EXERCISE DETAILS » Set down every entry once more, exactly as it appears.

RECORDS TO PROCESS »
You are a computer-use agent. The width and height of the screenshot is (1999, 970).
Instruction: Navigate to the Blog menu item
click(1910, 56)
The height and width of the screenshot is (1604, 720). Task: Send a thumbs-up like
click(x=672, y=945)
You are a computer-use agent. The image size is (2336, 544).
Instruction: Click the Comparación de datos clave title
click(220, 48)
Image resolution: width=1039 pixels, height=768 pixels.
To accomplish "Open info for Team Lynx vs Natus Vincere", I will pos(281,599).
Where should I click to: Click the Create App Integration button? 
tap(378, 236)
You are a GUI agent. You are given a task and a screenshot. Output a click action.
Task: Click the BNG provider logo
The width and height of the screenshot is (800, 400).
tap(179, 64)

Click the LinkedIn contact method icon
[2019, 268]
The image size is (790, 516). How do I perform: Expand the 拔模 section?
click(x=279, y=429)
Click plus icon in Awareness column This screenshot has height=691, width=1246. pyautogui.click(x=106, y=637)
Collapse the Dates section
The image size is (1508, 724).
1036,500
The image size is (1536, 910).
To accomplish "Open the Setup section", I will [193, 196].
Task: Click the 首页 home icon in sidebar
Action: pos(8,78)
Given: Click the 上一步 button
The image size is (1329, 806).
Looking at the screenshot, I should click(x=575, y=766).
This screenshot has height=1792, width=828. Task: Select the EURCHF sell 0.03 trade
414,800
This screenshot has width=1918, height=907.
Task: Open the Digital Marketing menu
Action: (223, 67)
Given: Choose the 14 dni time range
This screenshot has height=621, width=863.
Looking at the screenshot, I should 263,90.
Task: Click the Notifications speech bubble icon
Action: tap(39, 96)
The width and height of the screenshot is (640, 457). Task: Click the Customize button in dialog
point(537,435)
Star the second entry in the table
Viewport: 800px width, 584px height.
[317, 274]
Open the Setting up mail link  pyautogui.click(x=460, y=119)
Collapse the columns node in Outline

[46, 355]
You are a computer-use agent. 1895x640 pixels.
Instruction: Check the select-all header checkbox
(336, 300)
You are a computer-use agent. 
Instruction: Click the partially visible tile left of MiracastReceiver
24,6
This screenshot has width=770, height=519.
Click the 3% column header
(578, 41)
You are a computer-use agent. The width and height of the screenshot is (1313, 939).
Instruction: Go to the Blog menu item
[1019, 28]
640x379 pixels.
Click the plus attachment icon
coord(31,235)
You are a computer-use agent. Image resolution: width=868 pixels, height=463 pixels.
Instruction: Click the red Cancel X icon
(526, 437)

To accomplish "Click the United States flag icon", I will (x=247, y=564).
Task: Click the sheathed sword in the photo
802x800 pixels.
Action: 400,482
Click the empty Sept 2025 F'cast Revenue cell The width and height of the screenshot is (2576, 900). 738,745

ANSWER FOR THE TASK »
You are a computer-use agent. The width and height of the screenshot is (1999, 970).
Instruction: Navigate to the Blog menu item
click(1910, 56)
The height and width of the screenshot is (1604, 720). Task: Send a thumbs-up like
click(x=672, y=945)
You are a computer-use agent. The image size is (2336, 544).
Instruction: Click the Comparación de datos clave title
click(220, 48)
Image resolution: width=1039 pixels, height=768 pixels.
To accomplish "Open info for Team Lynx vs Natus Vincere", I will pos(281,599).
Where should I click to: Click the Create App Integration button? 
tap(378, 236)
You are a GUI agent. You are given a task and a screenshot. Output a click action.
Task: Click the BNG provider logo
The width and height of the screenshot is (800, 400).
tap(179, 64)

Click the LinkedIn contact method icon
[2019, 268]
The image size is (790, 516). How do I perform: Expand the 拔模 section?
click(x=279, y=429)
Click plus icon in Awareness column This screenshot has height=691, width=1246. pyautogui.click(x=106, y=637)
Collapse the Dates section
The image size is (1508, 724).
1036,500
The image size is (1536, 910).
To accomplish "Open the Setup section", I will [193, 196].
Task: Click the 首页 home icon in sidebar
Action: pos(8,78)
Given: Click the 上一步 button
The image size is (1329, 806).
Looking at the screenshot, I should click(x=575, y=766).
This screenshot has height=1792, width=828. Task: Select the EURCHF sell 0.03 trade
414,800
This screenshot has width=1918, height=907.
Task: Open the Digital Marketing menu
Action: (223, 67)
Given: Choose the 14 dni time range
This screenshot has height=621, width=863.
Looking at the screenshot, I should 263,90.
Task: Click the Notifications speech bubble icon
Action: tap(39, 96)
The width and height of the screenshot is (640, 457). Task: Click the Customize button in dialog
point(537,435)
Star the second entry in the table
Viewport: 800px width, 584px height.
[317, 274]
Open the Setting up mail link  pyautogui.click(x=460, y=119)
Collapse the columns node in Outline

[46, 355]
You are a computer-use agent. 1895x640 pixels.
Instruction: Check the select-all header checkbox
(336, 300)
You are a computer-use agent. 
Instruction: Click the partially visible tile left of MiracastReceiver
24,6
This screenshot has width=770, height=519.
Click the 3% column header
(578, 41)
You are a computer-use agent. The width and height of the screenshot is (1313, 939).
Instruction: Go to the Blog menu item
[1019, 28]
640x379 pixels.
Click the plus attachment icon
coord(31,235)
You are a computer-use agent. Image resolution: width=868 pixels, height=463 pixels.
Instruction: Click the red Cancel X icon
(526, 437)

To accomplish "Click the United States flag icon", I will (x=247, y=564).
Task: Click the sheathed sword in the photo
802x800 pixels.
Action: 400,482
Click the empty Sept 2025 F'cast Revenue cell The width and height of the screenshot is (2576, 900). 738,745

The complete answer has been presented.